Nora Burgard-Arp und Marlene Borchardt - Essen und Essen lassen

 REZENSION


Rezensionsexemplar

Ich habe mein ganzes Leben lang Kommentare über mein Essverhalten bekommen – mal subtil, mal ganz direkt. Und ich habe das Gefühl, dass es mit dem Älterwerden eher mehr wird als weniger.
Das hat etwas mit mir gemacht. Schon immer. So sehr, dass ich heute oft ungern vor Menschen esse, die ich nicht wirklich gut kenne.

Vielleicht hat mich genau deshalb Essen und Essen lassen von Nora Burgard-Arp und Marlene Borchardt so berührt.

Das Buch setzt genau hier an: bei der ständigen Kommentierung von Essen – und dem, was sie in uns auslöst. Dabei bleibt es aber nicht bei individuellen Erfahrungen oder klassischen Krankheitsbildern wie Bulimie oder Anorexie. Stattdessen öffnet es den Blick für ein größeres Ganzes: für gesellschaftliche Strukturen, kulturelle Prägungen und politische Hintergründe. (Das Patriarchat lässt grüßen.)

Es geht um die Frage, warum wir überhaupt so über Essen sprechen, wie wir es tun. Warum wir glauben, uns Genuss verdienen zu müssen. Und wie tief Bewertungen über Essen eigentlich in unserem Denken verankert sind.

Besonders beschäftigt hat mich das Kapitel über die Verknüpfung von Essen und Persönlichkeit. Also diese oft unausgesprochenen Zuschreibungen: Was sagt meine Restaurantbestellung zum Beispiel über mich aus? Welche Schlüsse ziehen andere daraus?
Ich habe mich darin öfter wiedergefunden, als mir lieb war.

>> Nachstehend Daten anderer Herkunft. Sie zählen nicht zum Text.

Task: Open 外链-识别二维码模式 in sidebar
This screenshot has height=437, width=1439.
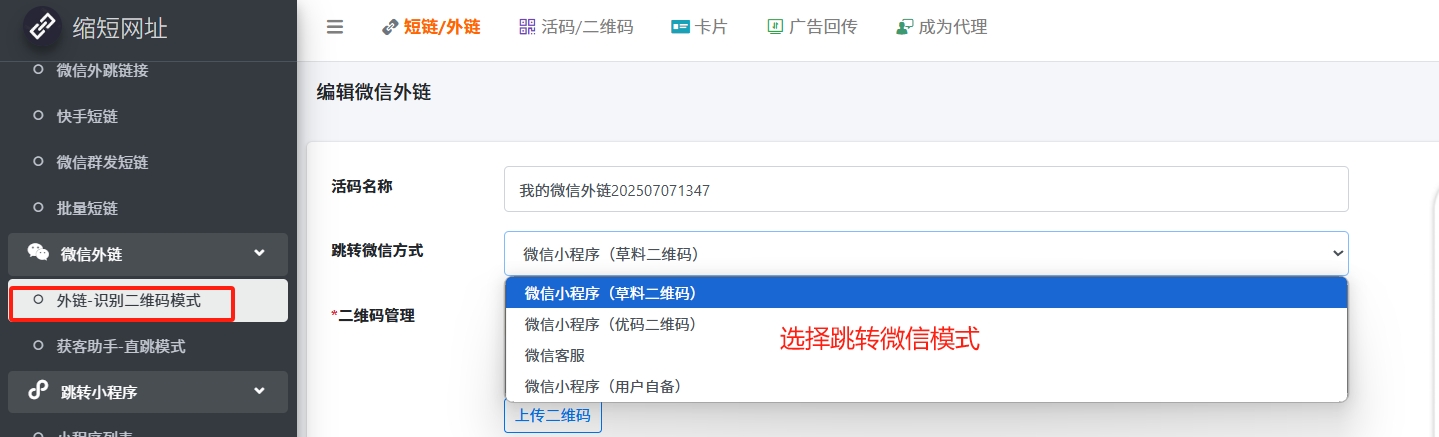Action: (128, 300)
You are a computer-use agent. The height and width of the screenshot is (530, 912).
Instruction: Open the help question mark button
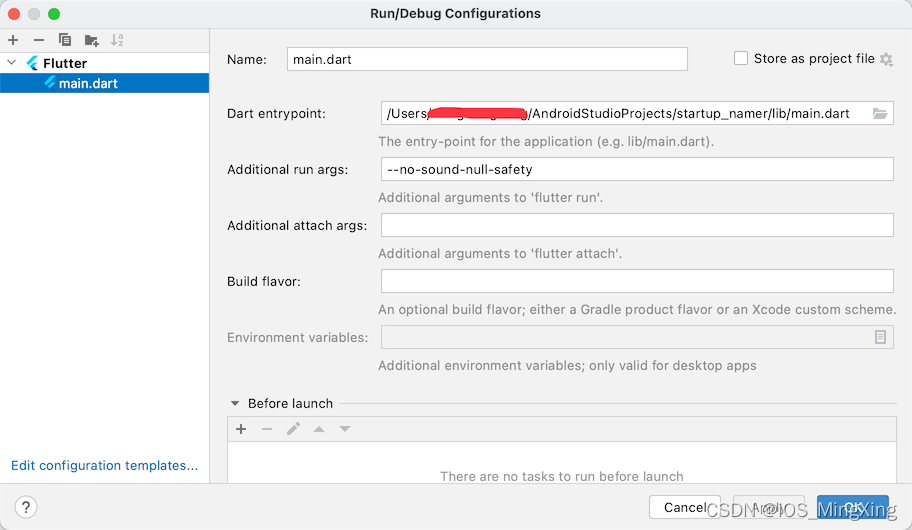(27, 507)

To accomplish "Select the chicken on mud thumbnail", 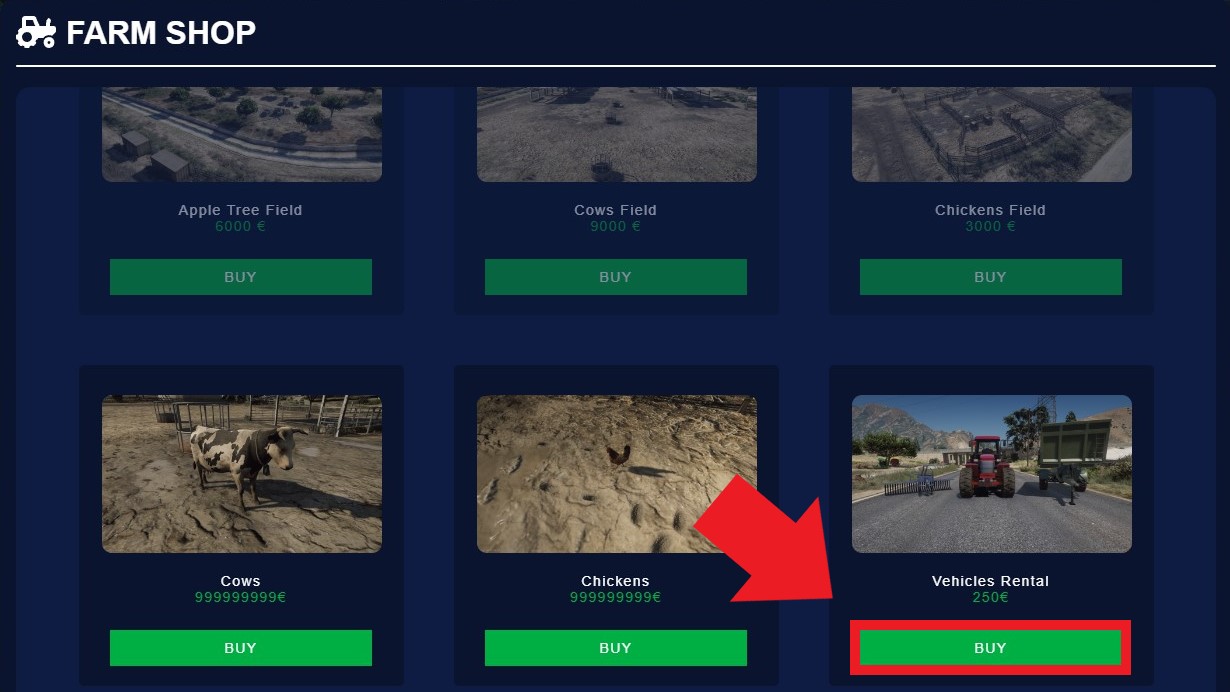I will coord(617,474).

Darüber hinaus geht es um Druck, Gesundheit, Trends – und um Macht. Und genau das macht dieses Buch so besonders: Es verbindet persönliche Erfahrungen mit größeren gesellschaftlichen Zusammenhängen, ohne dabei belehrend zu wirken.

Ich habe lange an diesem Buch gelesen, nicht weil es schwer verständlich war, sondern weil ich immer wieder innehalten musste. Weil es Gedanken angestoßen hat. Weil ich über mich selbst nachgedacht habe.

Essen und Essen lassen ist für mich mehr als ein Sachbuch. Es ist ein Buch, das Denkmuster sichtbar macht, Perspektiven verschiebt und auf eine leise Art auch etwas heilt.

Ich werde es definitiv nochmal lesen – weil ich glaube, dass es eines dieser Bücher ist, das man nicht nur einmal wirklich versteht.

Und ich wünsche mir, dass es viele Menschen lesen.
Damit wir vielleicht irgendwann lernen, anders über Essen zu sprechen – und Essen wieder einfach das sein darf, was es sein sollte: Freude.